Of course, reporting consensus really relies on the ability to gauge consensus, which is pretty difficult in and of itself.
Perhaps one way to avert the "sources" problem is to have a few people who are willing to look up specific sources. I'm not talking about the "fact-checking" project -- I don't have time to go over an entire article, even one on a topic I know fairly well, to check each date, fact, etc. against a source. But if someone said to me, "A user is citing X fact as being from Y book, maybe on page Z, could you check this out for me?" I'd be happy to do it over the course of a few days as my time permitted.
Now this would require two things -- first, people will almost universal access to anything in mainstream print. There are a few of us around -- I have access through my overly-wealthy university to just about anything which was ever in print and then some more. Some things, such as back issues of the New York TImes, the Washington Post, and the Wall Street Journal, I can access electronically almost instantly. I can also do quick searches of dozens of scholarly journals through JSTOR. I'd be happy to use these resource to benefit Wikipedia, and have already done this with a few users (people who wanted specific newspaper articles or obituaries of relatively obscure scientists, etc.). I imagine there are many others out there with similar resources at their disposal through their vocation.
The next thing needed with such people would be "trust" -- if "I" say that the fact was confirmed or not, can you trust that 1. I even bothered to look it up and 2. that I am telling the truth? Hopefully such things would be easy to red flag or double-check if there was any real dispute.

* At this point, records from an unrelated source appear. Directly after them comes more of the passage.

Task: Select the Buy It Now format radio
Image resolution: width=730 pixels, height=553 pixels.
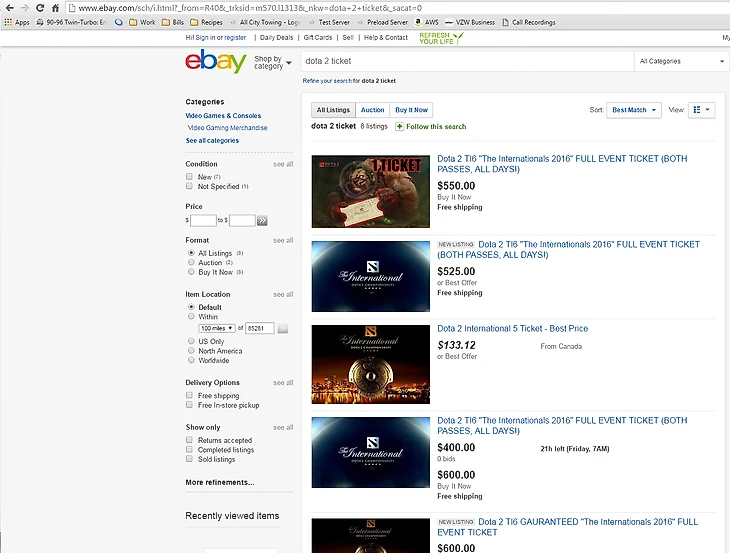Action: click(190, 272)
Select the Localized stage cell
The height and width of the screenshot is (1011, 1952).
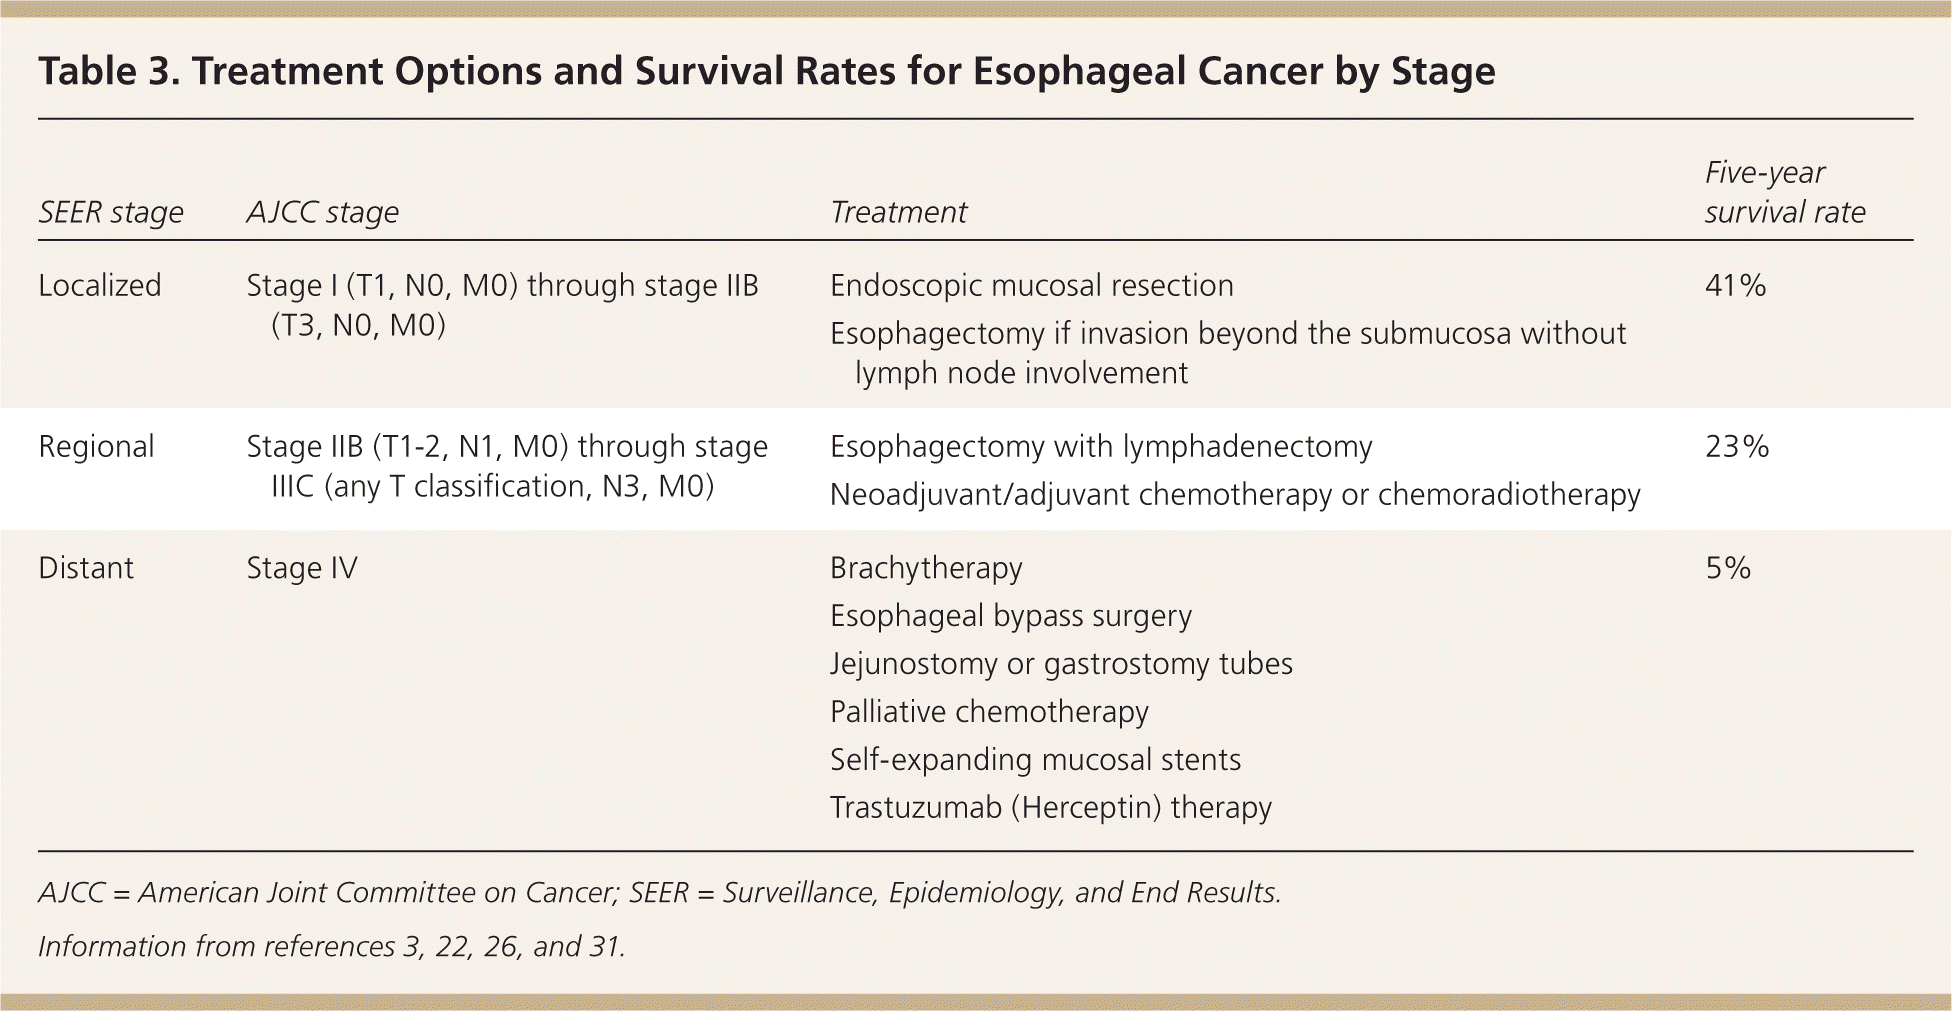(99, 286)
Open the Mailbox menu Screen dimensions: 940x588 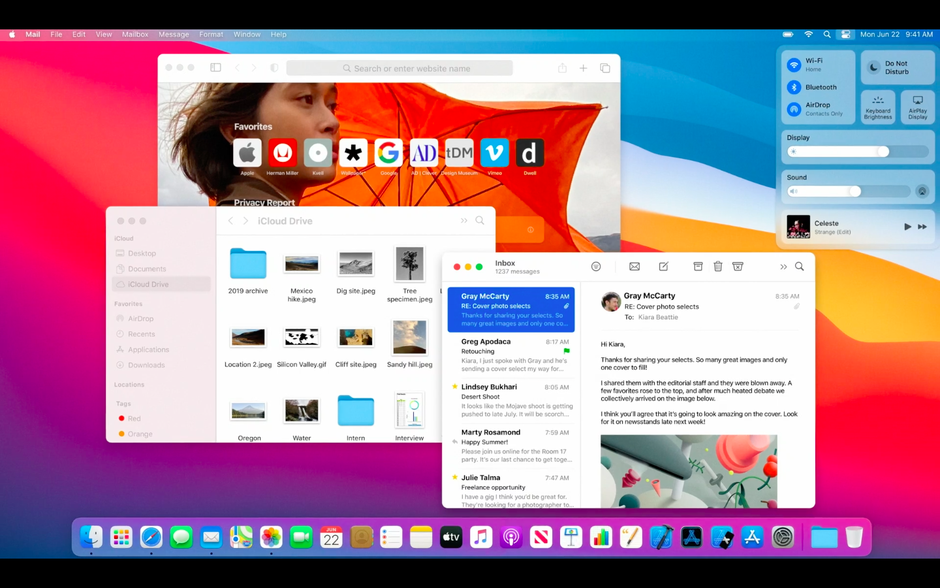click(x=134, y=33)
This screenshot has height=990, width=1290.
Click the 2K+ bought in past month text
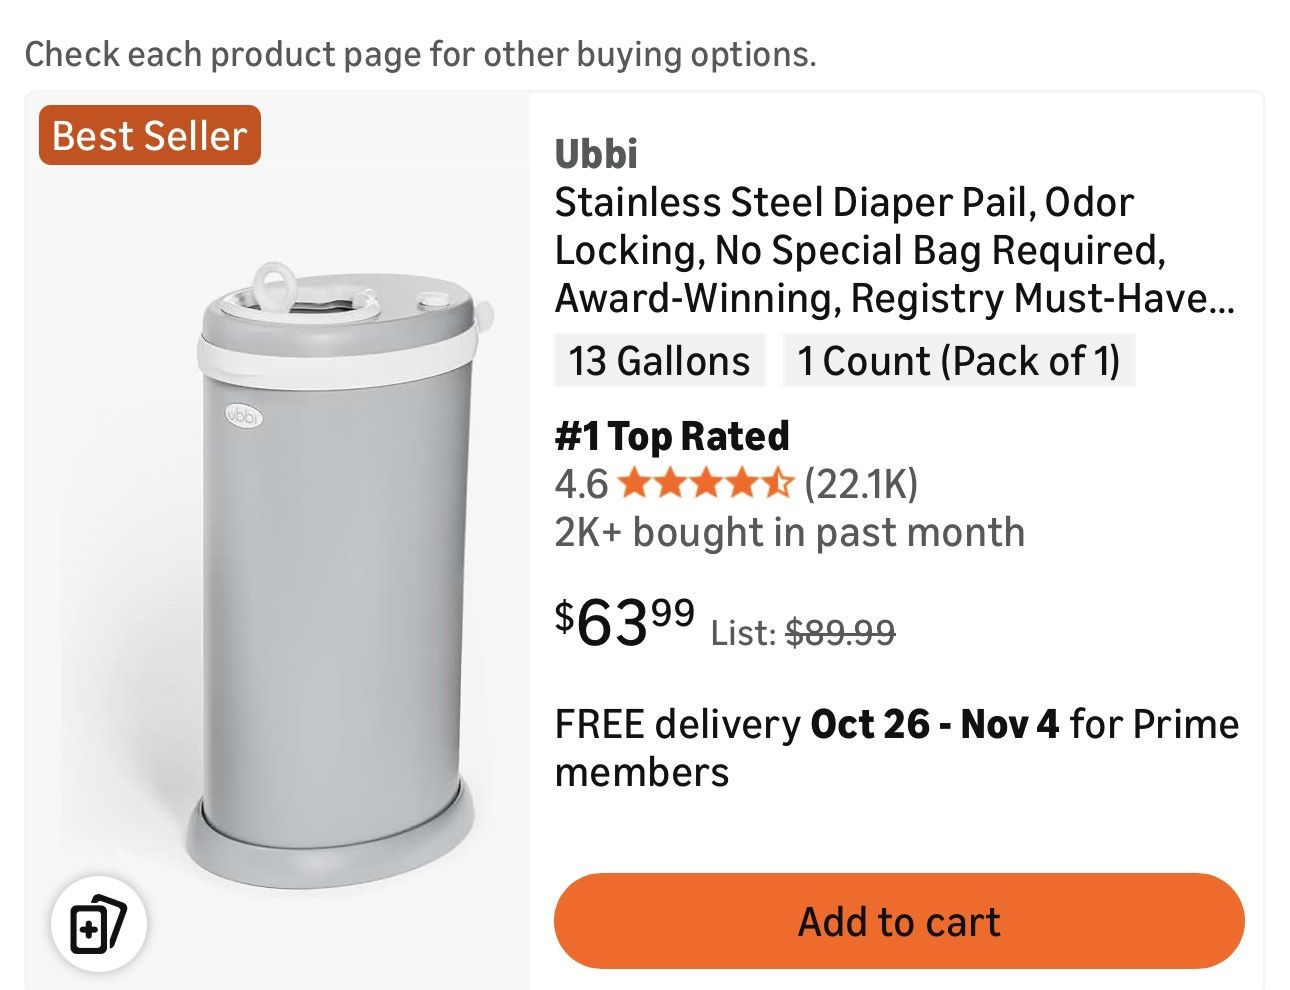(790, 532)
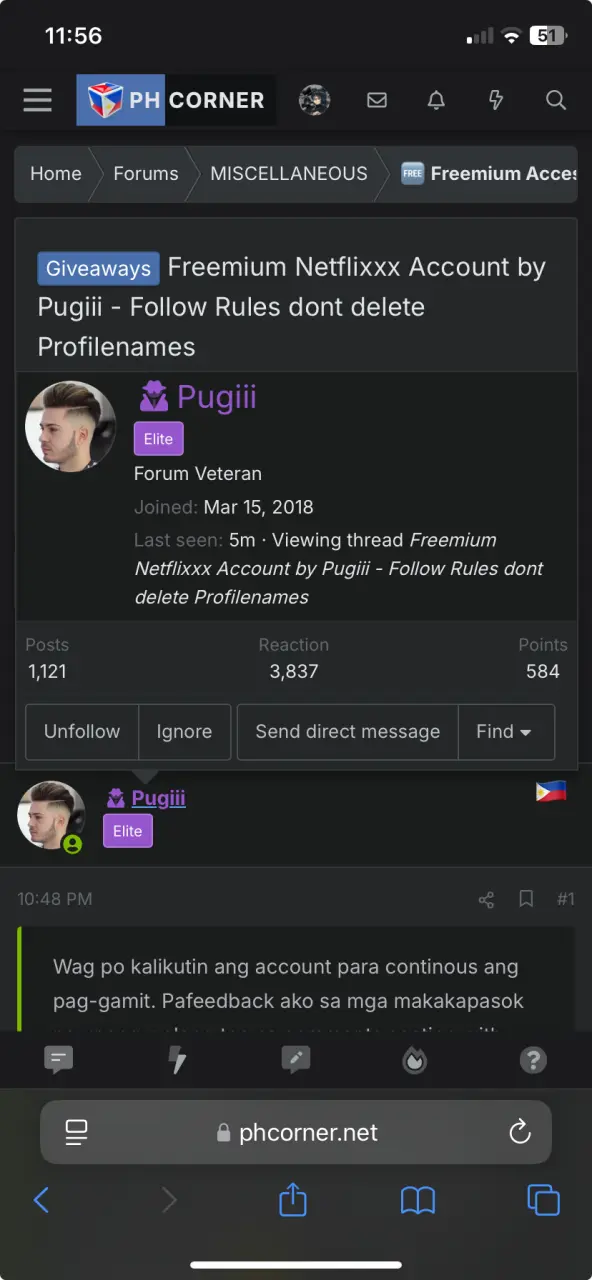Open the hamburger navigation menu
Screen dimensions: 592x1280
(38, 100)
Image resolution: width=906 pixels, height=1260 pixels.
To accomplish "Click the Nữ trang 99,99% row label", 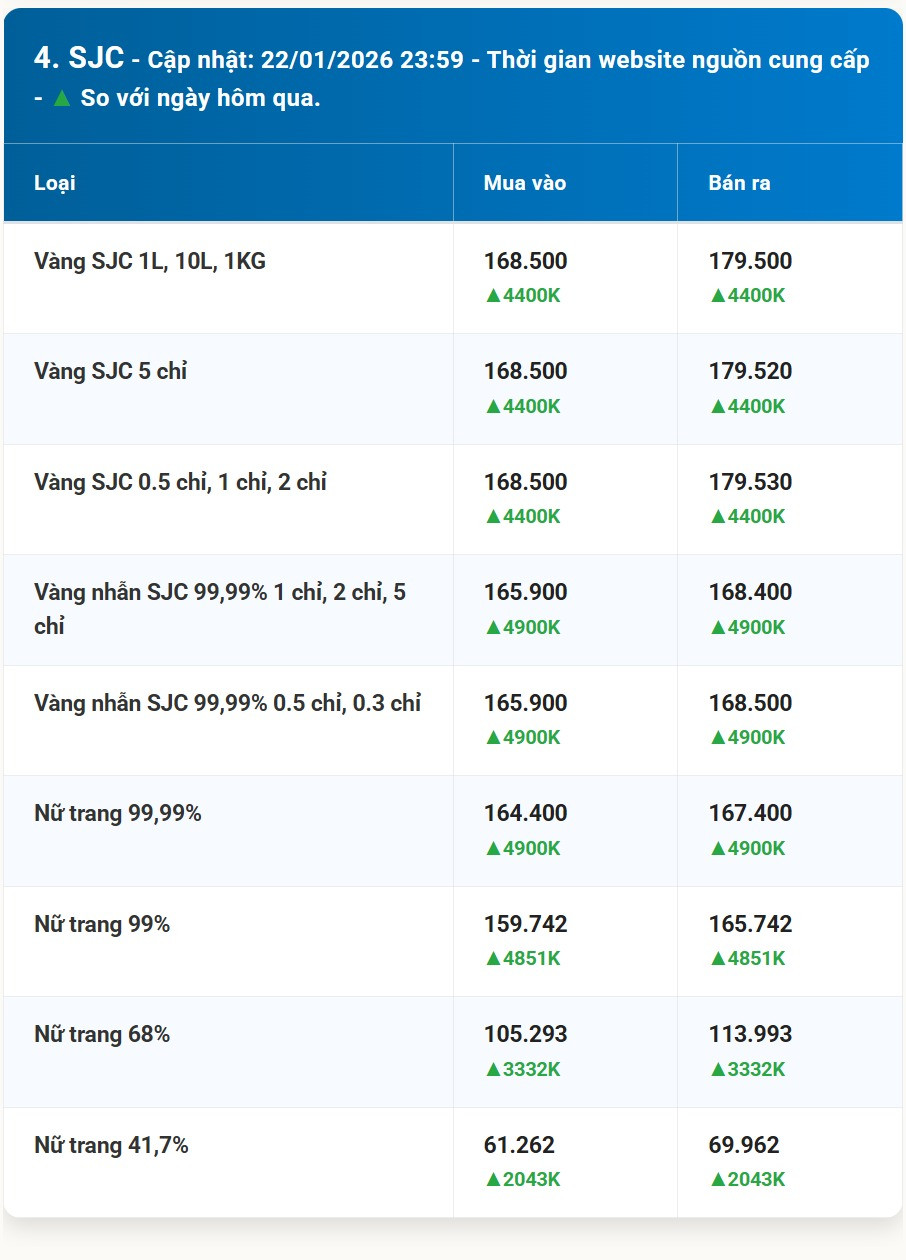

The hope, of course, is that just about anything which would feature on Wikipedia would be based heavily on secondary sources (i.e. no original research) and anything not available at a major university would not likely be mainstream enough for real inclusion. Were there an organized team of people willing to double-check difficult SPECIFIC facts (again, I'm not going to spend hours on a single article) or to even skim literature/journals/reviews for ideas of consensus in a field (which is that hard to do even if one is not an expert in the field), it might relieve some of this "content" anxiety that people seem to be having.
There might, of course, already be something like this, but I haven't seen it or mention of anything analogous.
FF
On 6/7/05, Delirium delirium@hackish.org wrote:
Matt Brown wrote:
"Cite your sources" is fine. "Provide your sources," though, is not. On many obscure topics, the sources WILL be difficult to locate. Any attempt to turn this requirement into having to provide sources that can be requested from the average library or online will remove a large number of very credible but obscure sources - specialist publications, limited circulation journals, and many other documents.
IMO, those would only be legitimate sources to cite if the subject itself is obscure and known only to specialists. If it's a well-known subject, it would make more sense to use mainstream sources on the subject. If the obscure source is indeed important, it will at least have been cited by someone else. If, for example, you find an obscure source on the Holocaust that is not cited in any mainstream work on the Holocaust, it would be original research to begin to build an argument based on it. (If you thought mainstream Holocaust historians were ignoring some obscure but credible and important source, that would be an issue to take up with them; we're just here to report the consensus in the field, not to create it.)